Accordingly, the research firm A.T. Kearney expects that by 2006 20–30% of all music revenues will be over mobile phones. Most mobile operators and music labels are currently launching or about to launch mobile music services. European mobile operators such as T–Mobile in Germany, Telekom Austria, Telenor Mobil in Norway, Telia Sonera Finland or Eurotel Praha have already entered the market in cooperation with major music labels. Others are about to start their mobile music services within the next few weeks. In Germany, all four mobile operators are expected to offer online mobile music services by the end of the year (see de.internet.com, April 17, 2004)

Content owners fear that mobile networks could become a new channel for piracy
However, as promising as this new market may look, there are a number of issues that need to be addressed before music on the mobile phone can really become an attractive (mass?) business. In particular, it is yet to be seen if the various involved players in this market (ranging from music labels over mobile operators and aggregators to handset manufacturers and technology providers) will be able to create business models that match the suppliers' wish for copyright protection with consumers' specific demands for music services.

Content owners fear that music on mobile phones could open up a new channel for illegal copying and copyright infringement. From their point of view, viable business models need to involve DRM solutions that prevent the unpaid use of music files. In the Open Mobile Alliance initiative (OMA) more than 250 industry players are therefore working on the definition of DRM standards for mobile networks. The first set of OMA standards, however, is said to be not entirely secure. As a result, some large music labels like Universal are not yet authoriszing full track downloads over OMA-compliant phones (see Schenker 2004). A number of other providers are using proprietary DRM solutions. This, however bears the risk of a fragmentation of the newly emerging market due to missing interoperability.

The lack of standards is however a normal feature of immature markets and their emergence will only be a question of time. But the application of DRM solutions involves yet another and much more severe risk: that such solutions neglect consumers‚ specific demands and limit possible uses of mobile music products. Forward–lock DRM solutions, for example, which prohibit forwarding of music to other devices and sharing with others would be contraproductive to a fast development of the mobile music market.
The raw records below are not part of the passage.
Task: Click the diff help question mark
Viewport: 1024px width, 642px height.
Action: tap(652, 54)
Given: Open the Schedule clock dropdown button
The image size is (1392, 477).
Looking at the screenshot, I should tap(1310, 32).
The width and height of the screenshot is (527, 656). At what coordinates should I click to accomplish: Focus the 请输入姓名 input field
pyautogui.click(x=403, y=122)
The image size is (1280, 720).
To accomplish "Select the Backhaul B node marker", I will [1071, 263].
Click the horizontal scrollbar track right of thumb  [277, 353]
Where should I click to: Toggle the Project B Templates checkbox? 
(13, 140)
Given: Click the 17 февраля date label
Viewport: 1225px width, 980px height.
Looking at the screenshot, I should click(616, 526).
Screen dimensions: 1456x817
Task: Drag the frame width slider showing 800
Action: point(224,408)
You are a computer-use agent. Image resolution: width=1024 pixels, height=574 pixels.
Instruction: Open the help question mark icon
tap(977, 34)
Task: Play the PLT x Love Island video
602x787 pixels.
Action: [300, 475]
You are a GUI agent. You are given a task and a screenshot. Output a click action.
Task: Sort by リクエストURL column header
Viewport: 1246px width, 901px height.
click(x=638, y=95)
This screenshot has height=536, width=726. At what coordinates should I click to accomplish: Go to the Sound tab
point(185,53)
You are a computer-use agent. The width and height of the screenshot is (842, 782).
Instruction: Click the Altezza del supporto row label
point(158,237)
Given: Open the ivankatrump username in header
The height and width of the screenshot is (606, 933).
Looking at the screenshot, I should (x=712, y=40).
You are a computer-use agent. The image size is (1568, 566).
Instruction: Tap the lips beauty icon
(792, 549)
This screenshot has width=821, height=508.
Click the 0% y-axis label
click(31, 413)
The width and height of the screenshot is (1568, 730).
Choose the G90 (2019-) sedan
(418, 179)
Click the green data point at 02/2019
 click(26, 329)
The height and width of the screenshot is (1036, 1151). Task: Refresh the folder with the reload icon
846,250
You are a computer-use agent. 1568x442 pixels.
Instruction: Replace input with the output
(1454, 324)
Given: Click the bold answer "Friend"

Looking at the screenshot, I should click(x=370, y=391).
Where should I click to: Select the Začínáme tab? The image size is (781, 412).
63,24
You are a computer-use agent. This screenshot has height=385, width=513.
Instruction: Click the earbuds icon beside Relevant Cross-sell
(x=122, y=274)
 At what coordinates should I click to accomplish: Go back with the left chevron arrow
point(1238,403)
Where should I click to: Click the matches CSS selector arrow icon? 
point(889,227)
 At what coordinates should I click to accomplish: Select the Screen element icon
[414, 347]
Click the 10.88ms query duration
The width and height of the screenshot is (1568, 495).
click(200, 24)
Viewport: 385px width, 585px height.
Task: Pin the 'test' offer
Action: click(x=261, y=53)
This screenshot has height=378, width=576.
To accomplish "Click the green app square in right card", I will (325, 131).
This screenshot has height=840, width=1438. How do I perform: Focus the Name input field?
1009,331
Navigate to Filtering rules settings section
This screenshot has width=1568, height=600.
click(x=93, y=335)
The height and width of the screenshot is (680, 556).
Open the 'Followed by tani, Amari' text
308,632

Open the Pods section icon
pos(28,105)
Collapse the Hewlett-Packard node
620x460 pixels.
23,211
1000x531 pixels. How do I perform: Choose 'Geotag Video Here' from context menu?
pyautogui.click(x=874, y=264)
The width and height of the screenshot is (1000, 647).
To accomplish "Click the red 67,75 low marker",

Consumers will only be willing to pay for attractive services that match their specific demands
Experience from the online music business on the Internet shows us that some of the most important factors for consumers‚ acceptance of online music services are: the ease of use, low costs, the possibility to access and store a large diversity of music collections, the personalisation of music compilations, listening to music on various devices and sharing music with friends.

  • Ease of use and low cost: Most forms of music consumption require only little input functionality. The limited functionality of mobile phones, therefore, does not pose a severe problem to ease of use (see Buhse and Wetzel 2003). What does limit the ease of use, however, are long downloading times on current 2.5G networks. In addition, costs for file downloading are still way too high (see Lin 2004). At T-Mobile‚s new "Mobile Jukebox" service, for example, downloading a 90 - 120 second version of a song costs € 2,49 and takes about 2 minutes.
  • Storing: In addition, the limited memory on most mobile phones currently puts mobile phones at a clear disadvantage against music–only–devices such as MP3 players. Special devices at reasonable costs have to be developed that merge communication and music features. However, it is still questionable, whether such an all-in-one-devices could become a mass-market product or rather remain a device for dedicated music-fans.
  • Personalisation: One of the major advantages of online music over traditional music consumption from physical media are the almost endless possibilities to select, save and sort music according to the very personal tastes of each user. The sale of music, therefore, has to be imbedded into a wide set of services. One example is the so-called "Personal Music Assistant", that will be released by Sony Connect and Telia Sonera in June, which includes a smart personalisation system that keeps track of individual tastes. Consumers can tailor their personal music stream by pressing a button on their phone to indicate whether they like or dislike a song (see paidcontent.org, March 17, 2004).
  • Diversity: To date, primarily the large music labels are getting active on the mobile music market by cooperating with mobile operators and technology giants. Experience from the Internet has shown, however, that consumers want to access a wide diversity of music content, including work by less known artists. Towards this end, the inclusion of smaller, independent labels into the service offerings of mobile music providers could become crucial in the medium-term.
  • Listen to music on various devices: Consumers want to listen to their music collections on various devices that they possess. They will hardly be willing to pay for music downloads that are limited to just the mobile phone. Successful mobile DRM solutions will have to address this issue by allowing content to be legally transferred to different devices that belong to the consumer.
  • Share music with friends: The success of peer-to-peer networks on the Internet cannot only be attributed to their low–cost–nature (or no-cost-nature). It also lies in consumers‚ inherent wish to share music with friends. The OMA has therefore developed a DRM concept, called superdistribution, that can turn private file sharing from a content owner‚s enemy into a friend. Superdistribution allows that media content and the rights for using it are transmitted separately. The content can be forwarded to another device, but not the respective rights for using it. The content object contains some meta–data, though, informing the holder of the second device about how and where to acquire the related rights (see Hartung 2003). This allows a user, for example, to inform a friend via MMS about a brand new song. The friend can listen to the song once, but in order to store, copy or forward the song he has to acquire the necessary license from the music service provider. If superdistribution is applied intelligently it could become a very effective new marketing tool for content owners.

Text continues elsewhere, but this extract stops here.